For The Union-Tribune
Living long depends on where’s your living
Even with modern medicine, vaccines and artificial intelligence helping to diagnose diseases early, the risk of dying before age 70 — called probability of premature death or PPD — still varies widely around the world.
In 2019, 12 percent of people in the world’s healthiest countries died before age 70. In sub-Saharan Africa, that number was 52 percent; in India, 37 percent; in the United States, 22 percent; and in Western Europe and Canada, 15 percent, according to Duke University research published in JAMA Health Forum.
“We expected disparities,” said the study’s lead author Omar Karlsson, a scholar with the Center for Policy Impact in Global Health at the Duke Global Health Institute. “What was surprising was just how extremely uneven mortality decline has been across the world.”

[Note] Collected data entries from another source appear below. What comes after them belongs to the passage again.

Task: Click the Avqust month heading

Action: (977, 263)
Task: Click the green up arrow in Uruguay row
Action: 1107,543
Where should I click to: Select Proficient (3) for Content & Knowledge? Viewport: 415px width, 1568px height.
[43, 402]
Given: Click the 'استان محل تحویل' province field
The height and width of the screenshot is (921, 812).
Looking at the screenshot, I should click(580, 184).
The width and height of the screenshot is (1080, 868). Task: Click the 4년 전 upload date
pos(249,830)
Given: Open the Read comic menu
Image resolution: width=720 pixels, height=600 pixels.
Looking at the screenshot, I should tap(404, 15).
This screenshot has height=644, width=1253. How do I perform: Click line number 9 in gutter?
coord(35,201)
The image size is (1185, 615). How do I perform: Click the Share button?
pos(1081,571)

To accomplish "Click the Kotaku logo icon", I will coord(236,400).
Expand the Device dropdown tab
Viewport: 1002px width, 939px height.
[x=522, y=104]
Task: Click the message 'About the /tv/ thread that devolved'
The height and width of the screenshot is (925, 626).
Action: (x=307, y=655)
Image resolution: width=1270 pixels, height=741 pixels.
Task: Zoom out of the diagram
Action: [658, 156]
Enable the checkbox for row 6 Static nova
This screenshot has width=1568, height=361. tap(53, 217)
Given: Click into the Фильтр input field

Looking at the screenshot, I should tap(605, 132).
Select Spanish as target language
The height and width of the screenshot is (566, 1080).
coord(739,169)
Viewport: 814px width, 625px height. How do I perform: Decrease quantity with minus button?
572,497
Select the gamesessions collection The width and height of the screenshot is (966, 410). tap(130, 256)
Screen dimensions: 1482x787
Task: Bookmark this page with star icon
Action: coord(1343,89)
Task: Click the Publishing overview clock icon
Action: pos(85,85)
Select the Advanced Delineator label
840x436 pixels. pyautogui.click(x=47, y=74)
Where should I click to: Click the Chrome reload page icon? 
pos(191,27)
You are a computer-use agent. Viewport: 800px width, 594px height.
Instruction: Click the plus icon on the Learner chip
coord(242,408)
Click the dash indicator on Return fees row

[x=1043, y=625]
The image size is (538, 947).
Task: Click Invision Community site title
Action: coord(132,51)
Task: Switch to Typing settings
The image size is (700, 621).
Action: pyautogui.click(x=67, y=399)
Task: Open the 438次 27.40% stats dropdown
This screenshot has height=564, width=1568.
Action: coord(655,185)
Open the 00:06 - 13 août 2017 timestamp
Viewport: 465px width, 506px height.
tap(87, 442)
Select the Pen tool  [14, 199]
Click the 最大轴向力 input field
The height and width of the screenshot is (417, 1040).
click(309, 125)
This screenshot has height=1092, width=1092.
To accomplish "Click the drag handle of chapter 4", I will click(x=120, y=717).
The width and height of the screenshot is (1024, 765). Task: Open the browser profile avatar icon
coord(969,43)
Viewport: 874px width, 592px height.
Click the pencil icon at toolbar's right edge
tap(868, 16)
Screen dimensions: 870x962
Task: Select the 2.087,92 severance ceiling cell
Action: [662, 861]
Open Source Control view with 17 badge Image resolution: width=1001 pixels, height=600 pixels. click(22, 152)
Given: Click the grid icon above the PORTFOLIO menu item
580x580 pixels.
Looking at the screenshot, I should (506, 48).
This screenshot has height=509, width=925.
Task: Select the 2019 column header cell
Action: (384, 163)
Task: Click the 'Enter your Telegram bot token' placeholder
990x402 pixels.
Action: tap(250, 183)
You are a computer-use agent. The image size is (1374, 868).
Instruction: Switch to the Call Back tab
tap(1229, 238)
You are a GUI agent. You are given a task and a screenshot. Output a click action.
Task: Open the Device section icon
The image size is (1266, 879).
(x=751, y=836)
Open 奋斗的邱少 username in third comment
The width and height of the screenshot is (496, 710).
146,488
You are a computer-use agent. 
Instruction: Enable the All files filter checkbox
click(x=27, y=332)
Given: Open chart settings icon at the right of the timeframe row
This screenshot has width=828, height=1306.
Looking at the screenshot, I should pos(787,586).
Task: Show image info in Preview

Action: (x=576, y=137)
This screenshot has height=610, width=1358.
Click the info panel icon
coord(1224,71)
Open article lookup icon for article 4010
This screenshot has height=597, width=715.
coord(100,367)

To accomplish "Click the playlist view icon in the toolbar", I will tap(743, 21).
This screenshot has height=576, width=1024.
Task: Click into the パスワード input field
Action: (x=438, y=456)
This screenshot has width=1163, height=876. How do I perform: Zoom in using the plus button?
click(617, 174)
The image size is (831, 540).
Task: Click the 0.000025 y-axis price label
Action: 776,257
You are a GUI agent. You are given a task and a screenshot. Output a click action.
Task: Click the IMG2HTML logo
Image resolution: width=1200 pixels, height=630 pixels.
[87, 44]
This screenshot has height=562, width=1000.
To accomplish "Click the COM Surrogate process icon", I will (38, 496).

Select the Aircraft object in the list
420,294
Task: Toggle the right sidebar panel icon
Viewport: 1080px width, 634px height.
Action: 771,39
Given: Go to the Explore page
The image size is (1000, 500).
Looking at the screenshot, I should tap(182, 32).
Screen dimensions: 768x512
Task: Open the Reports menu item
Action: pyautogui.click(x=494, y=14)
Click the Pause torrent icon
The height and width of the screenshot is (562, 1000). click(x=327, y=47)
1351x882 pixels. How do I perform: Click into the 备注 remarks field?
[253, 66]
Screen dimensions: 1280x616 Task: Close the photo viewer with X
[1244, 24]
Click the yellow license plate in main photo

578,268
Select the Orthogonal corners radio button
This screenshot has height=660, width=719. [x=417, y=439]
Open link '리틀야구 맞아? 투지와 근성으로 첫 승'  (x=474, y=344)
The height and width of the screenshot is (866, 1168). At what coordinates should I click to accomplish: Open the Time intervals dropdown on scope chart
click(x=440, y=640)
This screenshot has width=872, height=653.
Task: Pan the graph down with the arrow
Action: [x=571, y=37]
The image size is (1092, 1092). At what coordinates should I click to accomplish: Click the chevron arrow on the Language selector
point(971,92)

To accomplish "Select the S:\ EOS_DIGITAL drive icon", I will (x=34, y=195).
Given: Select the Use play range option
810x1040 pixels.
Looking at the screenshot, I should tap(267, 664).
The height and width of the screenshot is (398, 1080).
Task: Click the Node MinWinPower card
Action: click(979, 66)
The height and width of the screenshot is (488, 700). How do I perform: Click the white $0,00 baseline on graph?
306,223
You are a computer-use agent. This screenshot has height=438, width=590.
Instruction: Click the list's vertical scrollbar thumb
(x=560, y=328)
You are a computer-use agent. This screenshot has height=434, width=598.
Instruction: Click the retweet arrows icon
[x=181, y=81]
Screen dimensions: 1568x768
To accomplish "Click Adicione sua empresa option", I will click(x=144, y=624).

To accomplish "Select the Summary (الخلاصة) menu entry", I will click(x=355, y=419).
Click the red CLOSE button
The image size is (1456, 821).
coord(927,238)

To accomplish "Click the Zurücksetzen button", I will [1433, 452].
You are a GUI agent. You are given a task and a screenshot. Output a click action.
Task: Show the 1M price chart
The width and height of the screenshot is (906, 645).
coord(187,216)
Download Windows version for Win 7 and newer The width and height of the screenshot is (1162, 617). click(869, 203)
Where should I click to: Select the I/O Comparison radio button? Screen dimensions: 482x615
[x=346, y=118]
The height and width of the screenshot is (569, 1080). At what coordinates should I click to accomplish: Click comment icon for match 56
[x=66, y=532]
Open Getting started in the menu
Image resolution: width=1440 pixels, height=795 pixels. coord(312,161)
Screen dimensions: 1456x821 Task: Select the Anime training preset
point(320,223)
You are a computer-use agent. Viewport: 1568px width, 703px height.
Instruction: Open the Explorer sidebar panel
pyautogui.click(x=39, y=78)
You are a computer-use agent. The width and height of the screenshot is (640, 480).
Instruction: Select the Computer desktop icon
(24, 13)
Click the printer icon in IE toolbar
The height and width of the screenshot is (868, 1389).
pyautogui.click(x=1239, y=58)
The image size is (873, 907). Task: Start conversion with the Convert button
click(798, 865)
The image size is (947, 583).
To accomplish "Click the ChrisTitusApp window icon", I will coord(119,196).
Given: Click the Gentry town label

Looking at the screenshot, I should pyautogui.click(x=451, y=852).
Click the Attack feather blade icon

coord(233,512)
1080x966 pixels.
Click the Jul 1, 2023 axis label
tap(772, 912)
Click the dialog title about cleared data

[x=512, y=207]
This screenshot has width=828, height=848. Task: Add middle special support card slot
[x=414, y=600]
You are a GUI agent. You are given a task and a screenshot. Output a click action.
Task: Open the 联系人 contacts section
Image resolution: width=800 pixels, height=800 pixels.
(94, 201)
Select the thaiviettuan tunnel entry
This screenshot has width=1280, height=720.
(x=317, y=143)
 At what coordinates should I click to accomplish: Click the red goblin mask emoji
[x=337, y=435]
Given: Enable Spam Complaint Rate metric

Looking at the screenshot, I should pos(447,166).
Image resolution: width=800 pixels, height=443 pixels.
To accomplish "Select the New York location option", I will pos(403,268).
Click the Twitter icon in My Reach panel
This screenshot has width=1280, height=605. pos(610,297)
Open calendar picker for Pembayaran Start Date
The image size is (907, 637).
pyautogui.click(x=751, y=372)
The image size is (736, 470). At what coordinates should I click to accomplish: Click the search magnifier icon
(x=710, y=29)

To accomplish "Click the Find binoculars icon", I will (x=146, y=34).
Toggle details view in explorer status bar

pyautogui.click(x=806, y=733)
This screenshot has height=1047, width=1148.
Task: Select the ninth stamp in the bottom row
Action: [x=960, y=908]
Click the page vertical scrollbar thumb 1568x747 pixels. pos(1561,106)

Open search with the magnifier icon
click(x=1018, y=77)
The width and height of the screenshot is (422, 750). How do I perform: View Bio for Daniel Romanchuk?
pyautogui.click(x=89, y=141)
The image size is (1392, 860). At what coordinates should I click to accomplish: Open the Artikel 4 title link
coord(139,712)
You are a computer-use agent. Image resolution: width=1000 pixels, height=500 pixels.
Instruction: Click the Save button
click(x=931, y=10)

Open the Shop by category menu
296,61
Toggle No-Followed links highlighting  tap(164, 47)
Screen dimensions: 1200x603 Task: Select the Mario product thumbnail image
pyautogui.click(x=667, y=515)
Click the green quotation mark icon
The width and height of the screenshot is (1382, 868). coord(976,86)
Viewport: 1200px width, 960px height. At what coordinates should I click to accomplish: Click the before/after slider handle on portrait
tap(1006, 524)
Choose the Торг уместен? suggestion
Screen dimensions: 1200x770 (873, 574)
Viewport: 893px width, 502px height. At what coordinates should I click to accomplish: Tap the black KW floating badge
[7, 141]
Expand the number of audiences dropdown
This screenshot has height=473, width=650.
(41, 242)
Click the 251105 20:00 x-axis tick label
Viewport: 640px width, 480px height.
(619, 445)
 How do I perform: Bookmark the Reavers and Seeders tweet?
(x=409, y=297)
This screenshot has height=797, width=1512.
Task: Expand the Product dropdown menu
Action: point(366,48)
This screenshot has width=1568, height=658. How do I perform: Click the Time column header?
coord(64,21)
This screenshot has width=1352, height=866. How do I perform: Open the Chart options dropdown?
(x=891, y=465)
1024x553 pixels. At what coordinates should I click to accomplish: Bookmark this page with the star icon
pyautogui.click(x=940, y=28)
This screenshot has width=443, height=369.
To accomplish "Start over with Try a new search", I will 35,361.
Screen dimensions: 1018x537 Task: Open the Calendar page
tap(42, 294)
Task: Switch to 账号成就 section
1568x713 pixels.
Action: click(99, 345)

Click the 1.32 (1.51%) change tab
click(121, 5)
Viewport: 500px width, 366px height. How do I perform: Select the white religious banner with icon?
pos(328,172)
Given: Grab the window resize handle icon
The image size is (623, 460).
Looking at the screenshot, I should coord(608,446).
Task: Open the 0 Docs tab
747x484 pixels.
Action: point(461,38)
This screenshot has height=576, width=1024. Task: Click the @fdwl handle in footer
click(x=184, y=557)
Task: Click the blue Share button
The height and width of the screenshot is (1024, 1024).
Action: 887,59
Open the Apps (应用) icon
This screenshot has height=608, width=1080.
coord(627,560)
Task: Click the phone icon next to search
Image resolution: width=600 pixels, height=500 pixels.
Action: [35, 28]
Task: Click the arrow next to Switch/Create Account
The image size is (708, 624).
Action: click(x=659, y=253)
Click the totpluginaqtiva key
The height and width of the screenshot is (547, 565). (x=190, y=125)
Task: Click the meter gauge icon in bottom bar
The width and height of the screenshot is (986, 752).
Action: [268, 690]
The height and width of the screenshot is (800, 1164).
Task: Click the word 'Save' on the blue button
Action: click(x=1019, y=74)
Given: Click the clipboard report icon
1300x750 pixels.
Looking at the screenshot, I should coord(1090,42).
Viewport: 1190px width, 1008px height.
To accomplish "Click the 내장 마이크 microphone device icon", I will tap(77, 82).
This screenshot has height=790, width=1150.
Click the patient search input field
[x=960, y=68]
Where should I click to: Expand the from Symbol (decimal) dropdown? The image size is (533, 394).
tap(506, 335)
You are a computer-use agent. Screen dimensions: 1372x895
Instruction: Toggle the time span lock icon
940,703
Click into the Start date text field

Japan remains the place to live if you want to live a long time. Japan’s PPD stood at 12 percent, down dramatically from 57 percent in 1900 (based on historical demographic data). The U.S. is a different story. It’s losing ground.
Despite having the highest health care spending in the world, the U.S. is doing worse than expected when it comes to preventing early deaths. In 1970, the U.S. lagged 29 years behind the global frontier. By 2019, that gap had grown to 38 years.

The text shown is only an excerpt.